American business executive

Seth "Hoby" Darling is an American business executive and former lawyer currently serving as the president of video game developer Riot Games. He has served in corporate roles within apparel, sports, and technology companies.

==Early life and education ==
Darling was raised in Cashmere, Washington, and attended Cashmere High School. Growing up, he aspired to be a high school teacher and football coach. He attended Western Washington University in Bellingham, Washington, graduating in 1997 with a BA degree in history. He then attended law school at the Pritzker School of Law at Northwestern University, graduating with a JD. Darling also graduated from the Berkeley–Columbia Executive MBA program in 2008, resulting in an MBA degree from both the Haas School of Business and Columbia Business School. He has returned to the Western Washington University campus to speak with students about his career.

== Career ==
As a lawyer, Darling worked for the Latham & Watkins law firm from their office in Orange County, California. He took over their account with apparel brand Volcom in 2004, and advised the company during its initial public offering process. Darling was offered a job by Volcom's chairman in 2005, becoming their general counsel and vice president of strategic development. He worked at Volcom until 2011, when he joined Nike. At Nike, he served as general manager for Nike+ Digital Sport—the digital innovation division of Nike that released Nike+ Kinect Training—and on the leadership team for Nike Affiliates, a group including Converse and Hurley.
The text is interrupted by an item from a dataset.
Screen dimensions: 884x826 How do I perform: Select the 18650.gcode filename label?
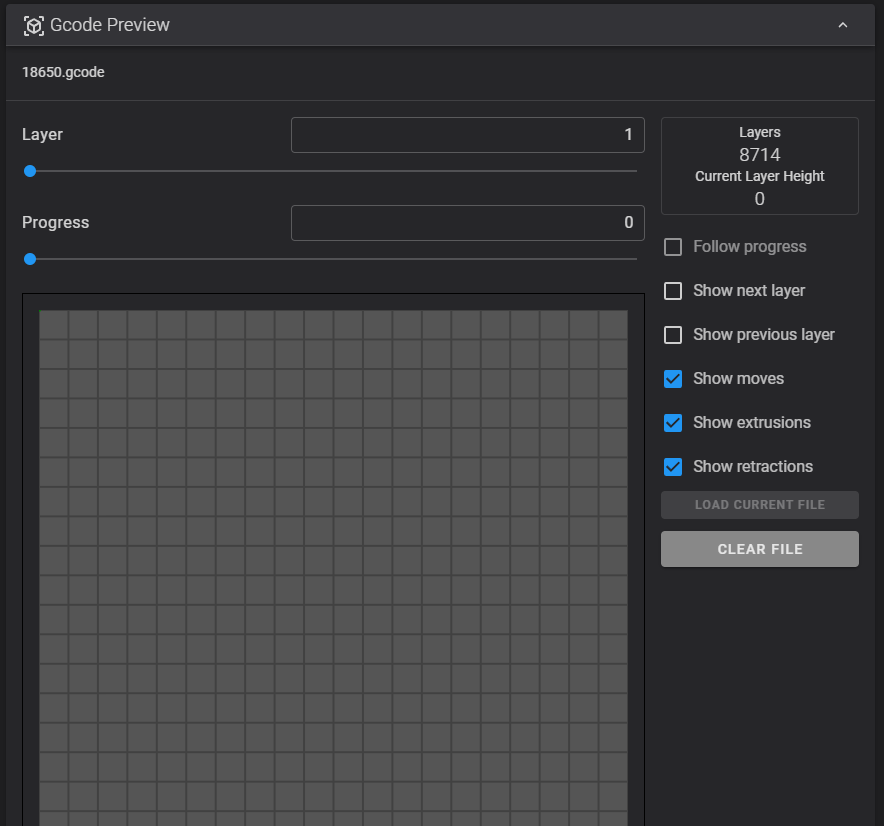(x=63, y=72)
In 2013, he was named the chief executive officer of Skullcandy, a headphones company. At Skullcandy, he implemented the three-word mantra "people, culture, and values" as the company foundation, and implemented exercise into the company culture through employee participation in events like Spartan Race and Tough Mudder. He embraced the company's position as an underdog relative to Beats by Dre, Sony, and Bose, and took on athletes as brand ambassadors.

Darling began working for Logitech in 2017, where he served as an executive in the esports division. As of 2020, he was serving on the boards of directors for Skullcandy and Ragnar Relays. In 2023, he was appointed to the board of mattress brand Purple Innovation, Inc. In 2025, it was announced that Darling would be moving on from Logitech to serve as the president of Riot Games, the Tencent-owned developer of Valorant and League of Legends.

== Personal life ==
In his personal life, Darling is also a CrossFit instructor and competes in CrossFit competitions. While working for Skullcandy in Park City, Utah, he attended CrossFit sessions four days a week. He also consumes a flexible paleo diet. In 2025, he and his wife had daughters aged fifteen and eighteen.